Dados fornecidos:

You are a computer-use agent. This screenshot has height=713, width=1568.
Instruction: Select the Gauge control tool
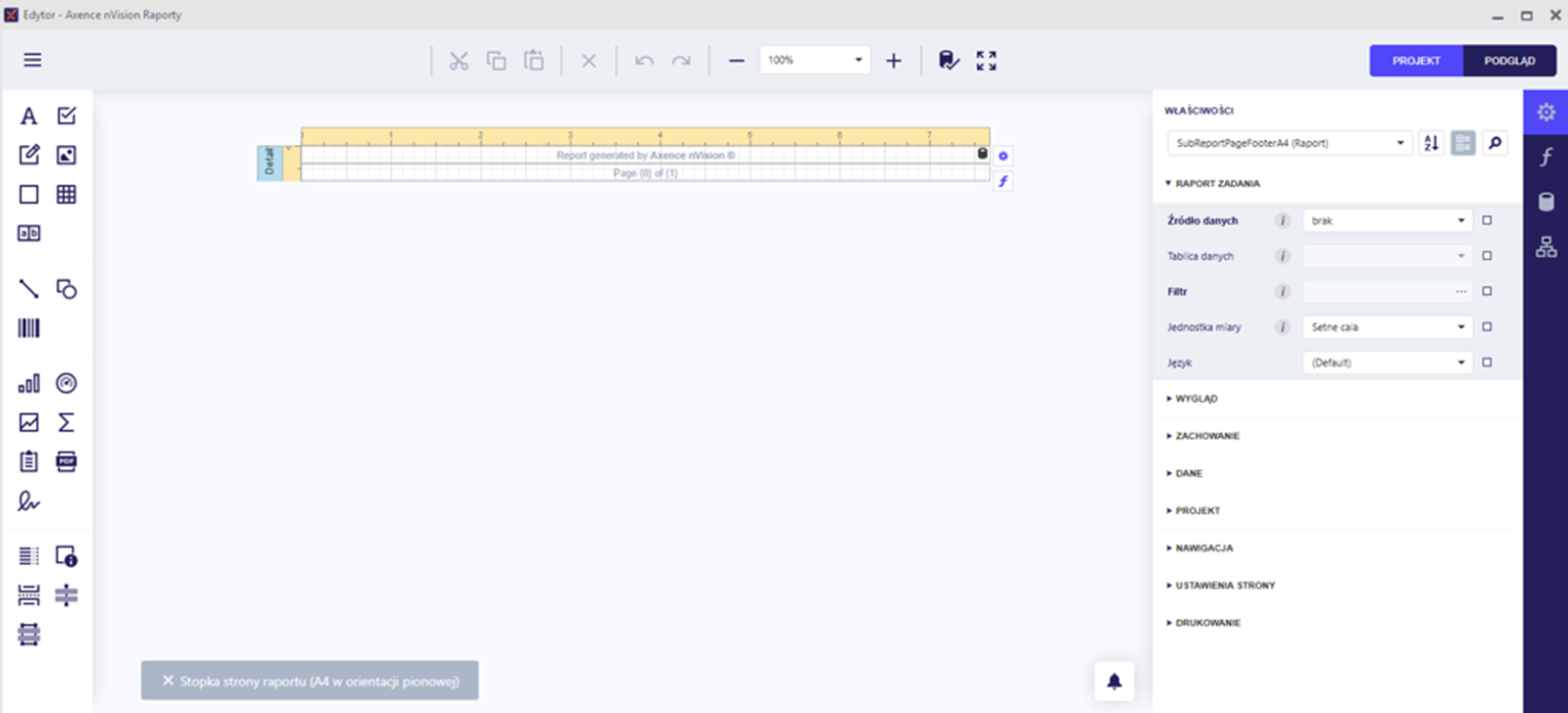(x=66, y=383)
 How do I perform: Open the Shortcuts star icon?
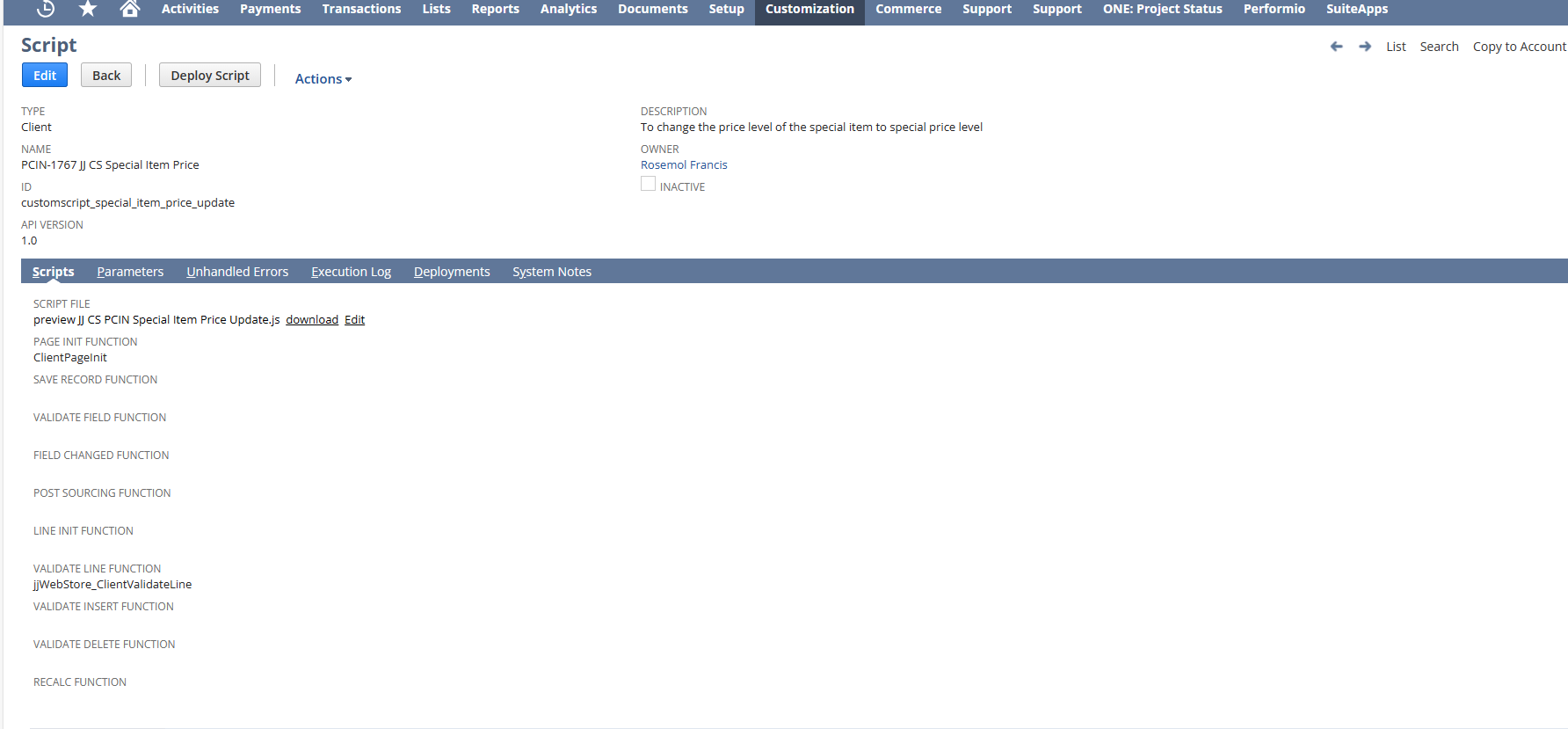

---

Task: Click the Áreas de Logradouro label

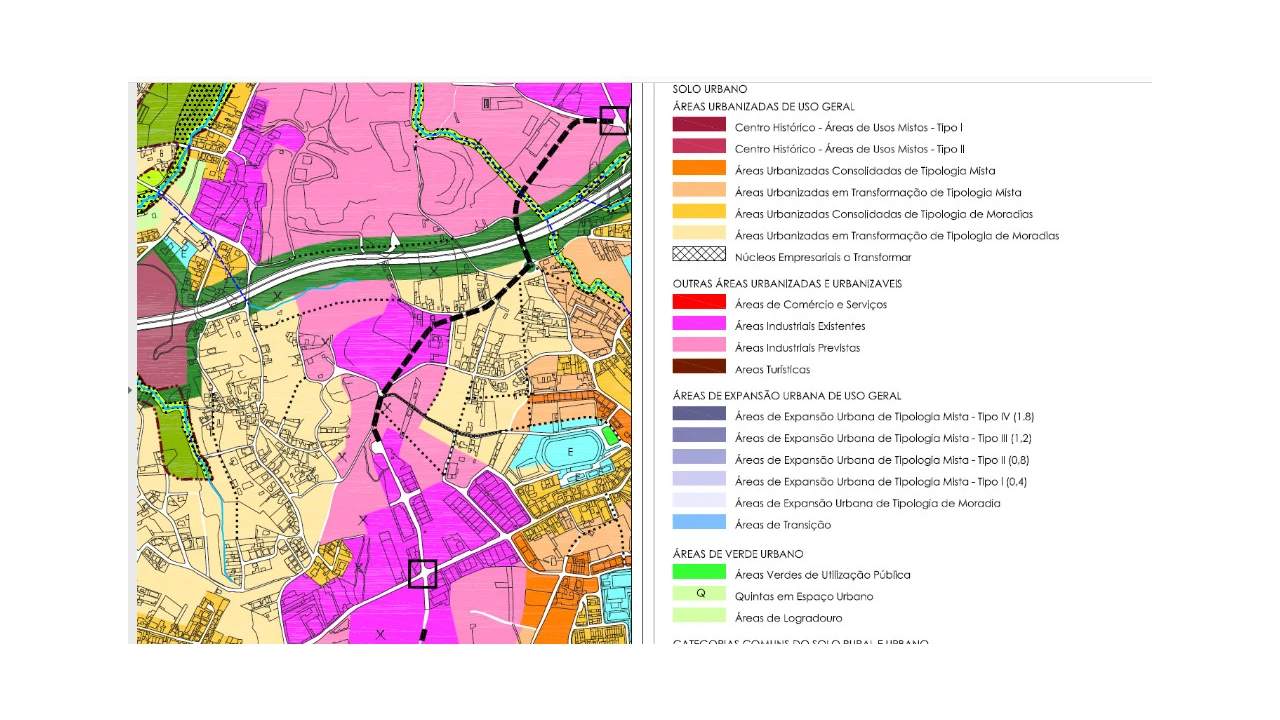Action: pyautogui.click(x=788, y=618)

---

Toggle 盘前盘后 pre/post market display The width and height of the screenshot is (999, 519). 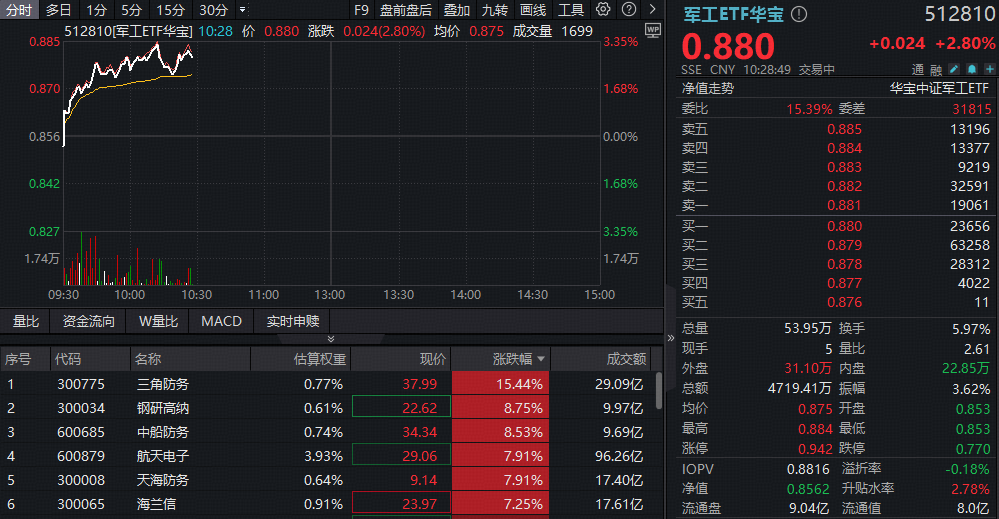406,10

O que fazer: Extraia dos registros as linhas da que contém "You are a computer-use" até a que contém "How do I perform: Open", incluindo as duas, e reproduza-as sem qualquer alteração. Não inclua as imagens na resposta.

Solução do exercício:
You are a computer-use agent. This screenshot has height=713, width=1568.
Instruction: Select the Gauge control tool
(x=66, y=383)
 How do I perform: Open the Shortcuts star icon?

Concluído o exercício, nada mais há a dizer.